Jim Dey | Panhandlers broke, but boom time for their lawyers

Jim Dey | Panhandlers broke, but boom time for their lawyers

Panhandlers Don Norton and Karen Otterson had modest expectations when they sought handouts from pedestrians in Springfield's Downtown Historic District — 50 cents, maybe a $1 at a time, sums adding up to $30 — or more — in a day.

Their lawyers had more munificent* rewards in mind, and they were right to dream big.

In the end, the lawyers were the beneficiaries of a court order requiring the City of Springfield to pay them $333,800 in fees for their successful constitutional challenge of a city ordinance banning panhandling.

The fight over Springfield's ordinance is long over, the result of a 2015 decision by the 7th Circuit Court of Appeals in Chicago that struck down the Springfield ordinance.

But the fight over the fees rages on. City lawyers first challenged the amount of the requested fees, winning a roughly 20 percent reduction. Now, they're trying to pay the debt off in installments rather than in one fell swoop.

U.S. Judge Richard Mills recently ordered the city to pay what it owes to Chicago lawyers Mark Weinberg and Adela Nicholas. But the city has filed a long-shot appeal of Mills' order, a move that could add an estimated $20,000 to $25,000 to the city's bill if the city loses.

No wonder lawyer Weinberg wasn't the least disheartened when informed city lawyers are appealing Mills' order.

"God bless them," he told a reporter for the Springfield Journal-Register.

That's big news in Springfield. But the bigger news is that homeless advocates at the Washington, D.C.-based National Law Center on Homelessness & Poverty has asked roughly 240 cities in more than a dozen states to repeal their anti-panhandling prohibitions.

Among the Illinois cities included are Champaign, Urbana, Decatur, Danville and Peoria. Others include Chicago, Joliet, and Rockford.

Behind the defense of panhandling as an exercise of free speech and the request for repeal is the threat of more legal challenges and high costs.

The law center pointedly notes that "25 of 25 anti-panhandling ordinances challenged in court have been found unconstitutional" since 2015. That's when a U.S. Supreme Court decision — Reed vs. Gilbert — changed the legal landscape for municipalities seeking to control messaging that included prohibiting panhandlers from soliciting money from strangers.
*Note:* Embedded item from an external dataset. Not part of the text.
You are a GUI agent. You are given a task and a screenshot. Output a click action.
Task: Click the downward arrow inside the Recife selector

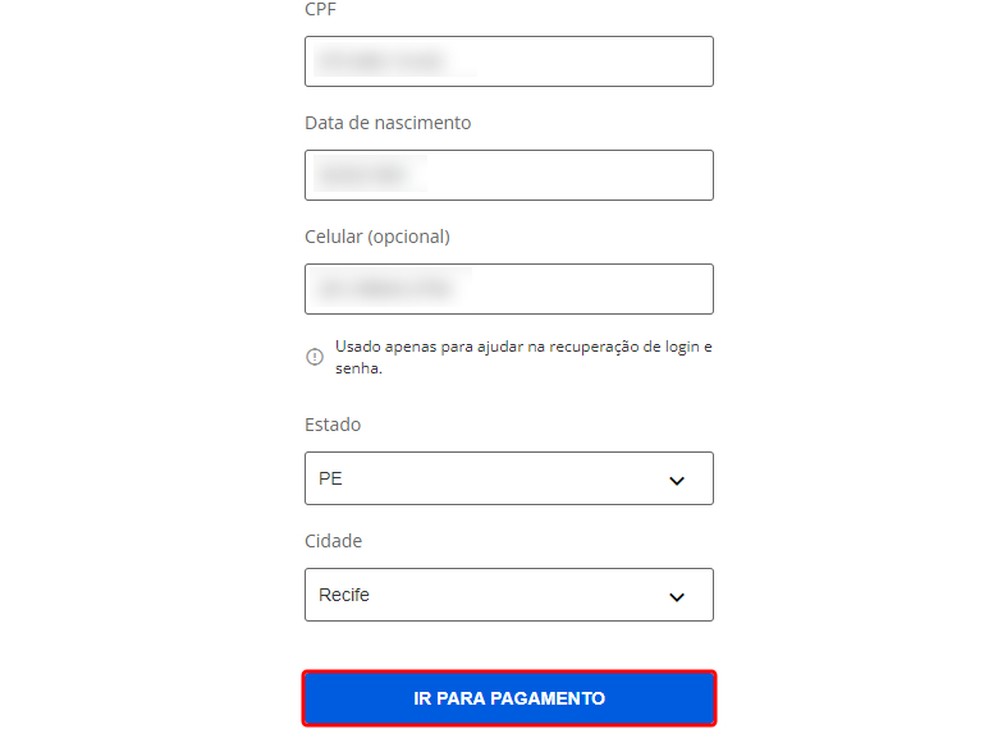(677, 595)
Champaign City Attorney Fred Stavins said he is unaware of the threatened litigation. "No one has sent a piece of paper to me, something in writing," he said.

If and when the city does receive notice, Stavins said it will consider the issue. He said the city has received notices of ordinance issues in the past.

"We've changed our ordinances before when we get notices. Sometimes they're right, and sometimes they aren't right," he said.

Compared to the sum their lawyers billed the city, defendants Norton and Otterson collected chump change — $2,500 each — as compensation for the violation of their First Amendment rights.

The lawsuit challenging Springfield's 2007 ordinance was filed in 2013. The city initially prevailed, first in the trial court and then on appeal before the 7th Circuit.

Then, in 2015, the U.S. Supreme Court ruled 9-0 that a sign ordinance in Gilbert, Ariz., was unconstitutional because its "provisions. ... impose more stringent restrictions on signs directing the public to the meeting of a nonprofit group than on signs conveying other messages." The court, in an opinion written by Justice Clarence Thomas, said the different restrictions are "content-based regulations" of speech that violate the First Amendment.

Writing for SCOTUSblog, a legal website, analyst Lyle Denniston asserted the "public sign case was based upon a brand-new theory that, whenever a law addresses different forms of public expression, and treats them differently, it is a form of regulation of the message in each mode, which amounts to discrimination in violation of the First Amendment. Moreover, the theory requires that such differing treatment be judged by 'strict scrutiny' — the most demanding constitutional test."

The case involved an ordinance that imposed stricter limitations on signs advertising religious services than signs that displayed political or ideological messages.

In its pre-Reed decision, the 7th circuit upheld Springfield's anti-panhandling ordinance because it "does not draw lines based on the content of anyone's speech" and does not violate prohibitions on "viewpoint discrimination."

"We classified the ordinance as one regulating by subject matter rather than on content or viewpoint," wrote appellate Justice Frank Easterbrook. "Reed understands content discrimination differently. It wrote that 'regulation of speech is content based if a law applies to particular speech because of the topic discussed or the idea or message expressed.' Springfield's ordinance regulates 'because of the topic discussed.'"

Cities have sought to comply with the ruling while discouraging panhandling by banning "aggressive" panhandling that limits the locations where panhandlers can congregate, like ATM machines, and the proximity within which panhandlers confront their targets.

Springfield requires panhandlers to stay at least 5 feet away from those they are soliciting.

Lawyers Weinberg and Nicholas, representing a third Springfield panhandler, are challenging that ordinance requirement in federal court.

* Word of the day — munificent, very generous, lavish.